Mavericks back on the block
Published 12:00 am Thursday, April 23, 2015
- Andy Tullis / The Bulletin file photoMavericks at Sunriver, which houses Oregon's only listed FlowRider wave machine, seen here in 2013, has been listed for sale by the Bank of the Cascades.
Mavericks at Sunriver is for sale again, the FlowRider perpetual-wave machine included, at a reduced price of $1.975 million.
The former owners, Sunriver Vacations Recreation Association, on April 14 signed over the property to Bank of the Cascades. The deed transfer ends an eight-month-long foreclosure action in Deschutes County Circuit Court . The association no longer has any connection with the recreational facility that it built and operated since 2003, in part with loans totaling $5.5 million. Other terms of the agreement ending the lawsuit were confidential, lawyers for both sides said.
“Litigation between Mavericks (at Sunriver) and the bank has been resolved by an amicable settlement,” said attorney Edward Fitch, of Redmond, who represented the former Mavericks at Sunriver general manager, Richard Hadley, and Hadley’s property management company, Mountain Resort Properties Inc.
The bank in August sued Hadley and three others with ownership shares in the facility — Larry W. Browning, Mark G. Halvorsen and Edward R. Willard, along with their respective property management companies — alleging they had failed to make loan payments and pay taxes due on the property.
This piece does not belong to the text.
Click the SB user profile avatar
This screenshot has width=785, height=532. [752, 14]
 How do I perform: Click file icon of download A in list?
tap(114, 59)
The 32,000-square-foot facility has been closed since Oct. 31.
Monday, Compass Commercial Real Estate relisted the property at $1.975 million, or $625,000 less than the same brokers had listed it for sale before the August foreclosure action.
“After the bank took the deed back, they asked us to list it,” said Compass Commercial principal broker Erich Schultz on Tuesday, “and here we are.”
The property is also scheduled for sale by the Deschutes County Sheriff’s Office on April 30. Schultz said Wednesday he could not comment on the sheriff’s sale. The bank in November obtained a judgment against the association, but sheriff’s sales in February and March were postponed while the parties negotiated a settlement.
Compass Commercial priced the property to sell, “at a fraction of the replacement cost,” according to the offering memo from Compass Commercial. Schultz said a handful of prospective buyers had expressed interest before the lawsuit brought sales activity to a halt. He said the firm has been getting back in touch with those same prospects.
The Compass Commercial pitch presents the facility as a potential corporate retreat or church camp. The entire lot encompasses 10.17 acres. The building includes a 1,000-square-foot indoor climbing wall, a basketball half-court, a four-lane indoor lap pool, saunas and other facilities.
The FlowRider 1800 perpetual-wave machine, installed at Mavericks in 2007, is worth more than $500,000, Schultz said. The FlowRider provided a venue for competitions that drew professional bodyboarders and flowriders to Sunriver from around the country. Schultz could not say whether the bank would sell the machine apart from the facility.
“I’m not qualified to answer that,” he said. “Based on what I see, it’s somewhat difficult” to remove the machine.
The Sunriver Homeowners Aquatic & Recreation Center, or SHARC, which opened in 2012, presents competition in aquatic recreation in Sunriver, but Schultz said the FlowRider is “a major selling point” for Mavericks. “It’s the only one in Oregon and one of the few in the Pacific Northwest.”
The Snohomish Aquatic Center has the only FlowRider in western Washington. But the Surf City Water Park & Lodge in Ellensburg, Washington, north of Yakima, now under construction, plans to include a wave machine when it opens next year, according to the Puget Sound Business Journal.